## EXTRACTED MATERIAL
■ ■ ■ ■ ■ ■ ■

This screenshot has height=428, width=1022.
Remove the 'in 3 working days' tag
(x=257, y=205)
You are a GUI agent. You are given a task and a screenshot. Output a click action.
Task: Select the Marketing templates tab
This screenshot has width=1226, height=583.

■ ■ ■ ■ ■ ■ ■

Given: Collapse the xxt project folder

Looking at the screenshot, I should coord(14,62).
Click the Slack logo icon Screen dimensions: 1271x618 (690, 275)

■ ■ ■ ■ ■ ■ ■

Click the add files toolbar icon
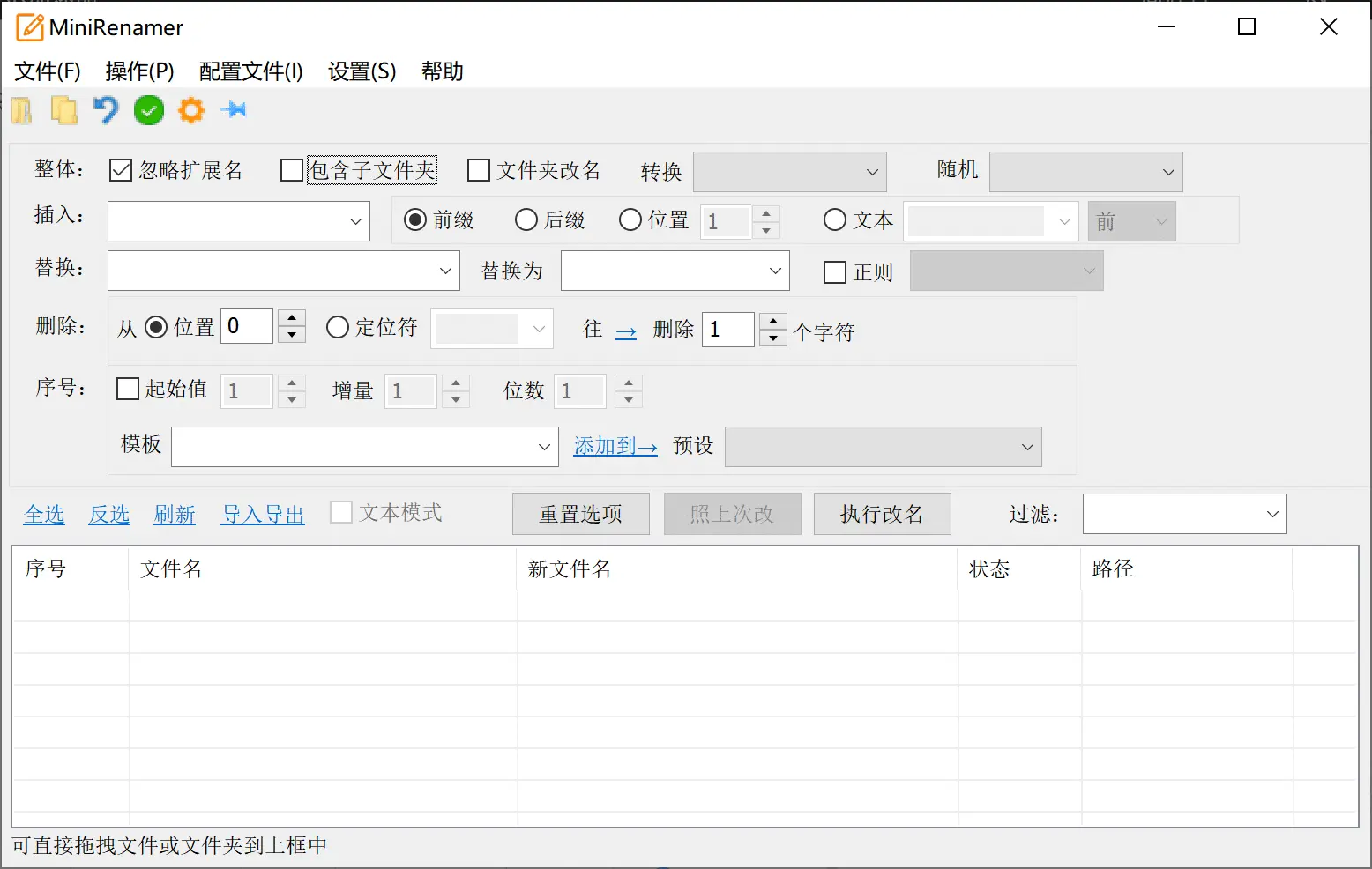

■ ■ ■ ■ ■ ■ ■

## GOAL OF THE EXERCISE
Where the listing above reaches the line that contains "This screenshot has height=428, width=1022.", start retyping, and finish with the line that contains "This screenshot has width=1226, height=583."; reproduce those lines exactly and no others.

## RESPONSE
This screenshot has height=428, width=1022.
Remove the 'in 3 working days' tag
(x=257, y=205)
You are a GUI agent. You are given a task and a screenshot. Output a click action.
Task: Select the Marketing templates tab
This screenshot has width=1226, height=583.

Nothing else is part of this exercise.